#### TASK PROMPT:
Return every line below in which "tool" appears.

Stored records:
+++

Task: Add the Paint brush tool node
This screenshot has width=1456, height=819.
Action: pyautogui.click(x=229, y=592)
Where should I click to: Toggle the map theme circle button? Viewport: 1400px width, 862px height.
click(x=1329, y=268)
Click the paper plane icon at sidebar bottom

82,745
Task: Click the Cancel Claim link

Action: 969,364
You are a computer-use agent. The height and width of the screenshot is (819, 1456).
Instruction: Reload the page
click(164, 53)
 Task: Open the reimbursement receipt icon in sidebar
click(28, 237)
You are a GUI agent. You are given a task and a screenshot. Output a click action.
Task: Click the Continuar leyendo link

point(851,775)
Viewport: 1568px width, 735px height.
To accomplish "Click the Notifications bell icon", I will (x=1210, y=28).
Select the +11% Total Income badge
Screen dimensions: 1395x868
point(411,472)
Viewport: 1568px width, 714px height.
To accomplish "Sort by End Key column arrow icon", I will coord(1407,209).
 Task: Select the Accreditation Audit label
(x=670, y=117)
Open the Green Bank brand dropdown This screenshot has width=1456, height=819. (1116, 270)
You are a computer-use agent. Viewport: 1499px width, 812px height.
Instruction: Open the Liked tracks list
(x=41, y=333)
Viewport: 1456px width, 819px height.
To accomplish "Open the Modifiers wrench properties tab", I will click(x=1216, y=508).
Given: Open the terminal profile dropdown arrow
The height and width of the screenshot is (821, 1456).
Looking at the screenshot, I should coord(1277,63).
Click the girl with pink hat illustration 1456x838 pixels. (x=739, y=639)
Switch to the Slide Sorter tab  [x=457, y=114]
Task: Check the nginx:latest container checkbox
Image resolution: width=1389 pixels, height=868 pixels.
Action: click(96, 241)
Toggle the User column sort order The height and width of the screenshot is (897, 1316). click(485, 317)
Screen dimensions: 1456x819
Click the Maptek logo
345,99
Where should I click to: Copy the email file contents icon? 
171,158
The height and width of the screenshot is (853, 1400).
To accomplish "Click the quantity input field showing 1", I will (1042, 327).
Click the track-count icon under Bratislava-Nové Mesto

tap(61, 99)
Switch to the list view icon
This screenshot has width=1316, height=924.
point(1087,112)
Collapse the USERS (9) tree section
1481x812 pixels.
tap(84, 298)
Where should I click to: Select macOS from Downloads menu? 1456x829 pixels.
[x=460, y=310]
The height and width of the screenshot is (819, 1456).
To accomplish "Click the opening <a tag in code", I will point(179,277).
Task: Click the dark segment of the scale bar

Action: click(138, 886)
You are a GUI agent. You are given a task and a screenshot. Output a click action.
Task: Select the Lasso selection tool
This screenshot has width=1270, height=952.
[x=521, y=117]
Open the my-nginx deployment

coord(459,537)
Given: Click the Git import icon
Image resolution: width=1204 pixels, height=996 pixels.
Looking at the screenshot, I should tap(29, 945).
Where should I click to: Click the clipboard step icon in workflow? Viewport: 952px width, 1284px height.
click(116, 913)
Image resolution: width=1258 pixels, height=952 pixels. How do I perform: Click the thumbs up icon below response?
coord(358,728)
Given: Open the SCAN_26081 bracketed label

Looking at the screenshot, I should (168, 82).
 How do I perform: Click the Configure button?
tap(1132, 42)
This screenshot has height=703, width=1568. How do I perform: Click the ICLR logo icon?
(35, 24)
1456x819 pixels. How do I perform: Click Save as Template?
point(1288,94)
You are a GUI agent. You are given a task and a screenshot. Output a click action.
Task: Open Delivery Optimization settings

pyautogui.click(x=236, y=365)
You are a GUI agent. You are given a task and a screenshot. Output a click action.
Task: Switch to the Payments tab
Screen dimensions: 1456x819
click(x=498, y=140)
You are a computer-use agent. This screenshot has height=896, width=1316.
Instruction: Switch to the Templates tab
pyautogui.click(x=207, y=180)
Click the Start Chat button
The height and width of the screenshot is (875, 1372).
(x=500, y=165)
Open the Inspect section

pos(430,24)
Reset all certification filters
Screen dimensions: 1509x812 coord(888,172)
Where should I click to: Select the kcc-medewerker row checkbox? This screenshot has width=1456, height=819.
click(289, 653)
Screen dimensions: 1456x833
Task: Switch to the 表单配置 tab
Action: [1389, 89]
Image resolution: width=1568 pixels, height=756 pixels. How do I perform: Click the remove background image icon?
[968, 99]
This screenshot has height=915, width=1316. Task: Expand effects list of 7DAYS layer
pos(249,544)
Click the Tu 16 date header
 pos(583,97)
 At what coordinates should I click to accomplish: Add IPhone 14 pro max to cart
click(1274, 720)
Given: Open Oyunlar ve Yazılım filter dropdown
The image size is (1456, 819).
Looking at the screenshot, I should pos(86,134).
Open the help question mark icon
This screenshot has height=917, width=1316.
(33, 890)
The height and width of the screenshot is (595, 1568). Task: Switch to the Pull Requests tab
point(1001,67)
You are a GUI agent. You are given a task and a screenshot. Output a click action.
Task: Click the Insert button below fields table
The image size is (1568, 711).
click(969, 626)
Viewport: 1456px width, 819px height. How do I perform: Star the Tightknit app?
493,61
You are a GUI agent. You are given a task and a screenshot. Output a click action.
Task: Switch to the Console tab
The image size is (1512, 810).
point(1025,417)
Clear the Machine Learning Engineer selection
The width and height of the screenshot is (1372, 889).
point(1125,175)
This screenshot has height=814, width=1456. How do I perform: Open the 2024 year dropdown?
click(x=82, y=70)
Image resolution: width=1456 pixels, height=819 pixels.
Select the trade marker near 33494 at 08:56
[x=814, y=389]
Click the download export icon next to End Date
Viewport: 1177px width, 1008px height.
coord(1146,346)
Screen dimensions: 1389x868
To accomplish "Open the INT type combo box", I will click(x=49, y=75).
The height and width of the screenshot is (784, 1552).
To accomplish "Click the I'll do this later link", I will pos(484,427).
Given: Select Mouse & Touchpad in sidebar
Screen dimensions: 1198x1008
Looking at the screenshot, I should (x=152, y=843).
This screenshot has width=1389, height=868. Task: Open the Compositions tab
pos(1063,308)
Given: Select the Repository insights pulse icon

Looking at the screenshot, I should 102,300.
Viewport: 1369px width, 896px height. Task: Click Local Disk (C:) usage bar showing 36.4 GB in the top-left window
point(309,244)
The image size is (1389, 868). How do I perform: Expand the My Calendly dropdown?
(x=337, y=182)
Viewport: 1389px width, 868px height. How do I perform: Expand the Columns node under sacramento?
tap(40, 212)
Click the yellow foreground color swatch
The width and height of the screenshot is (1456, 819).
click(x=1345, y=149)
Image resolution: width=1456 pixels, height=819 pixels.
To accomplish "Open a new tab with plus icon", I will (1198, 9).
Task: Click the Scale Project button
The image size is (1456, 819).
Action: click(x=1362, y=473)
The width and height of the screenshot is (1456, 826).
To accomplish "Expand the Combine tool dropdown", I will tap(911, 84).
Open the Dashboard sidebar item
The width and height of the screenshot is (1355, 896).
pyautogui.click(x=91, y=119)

+++

#### RESULT OF THE TASK:
Task: Add the Paint brush tool node
Task: Select the Lasso selection tool
To accomplish "Expand the Combine tool dropdown", I will tap(911, 84).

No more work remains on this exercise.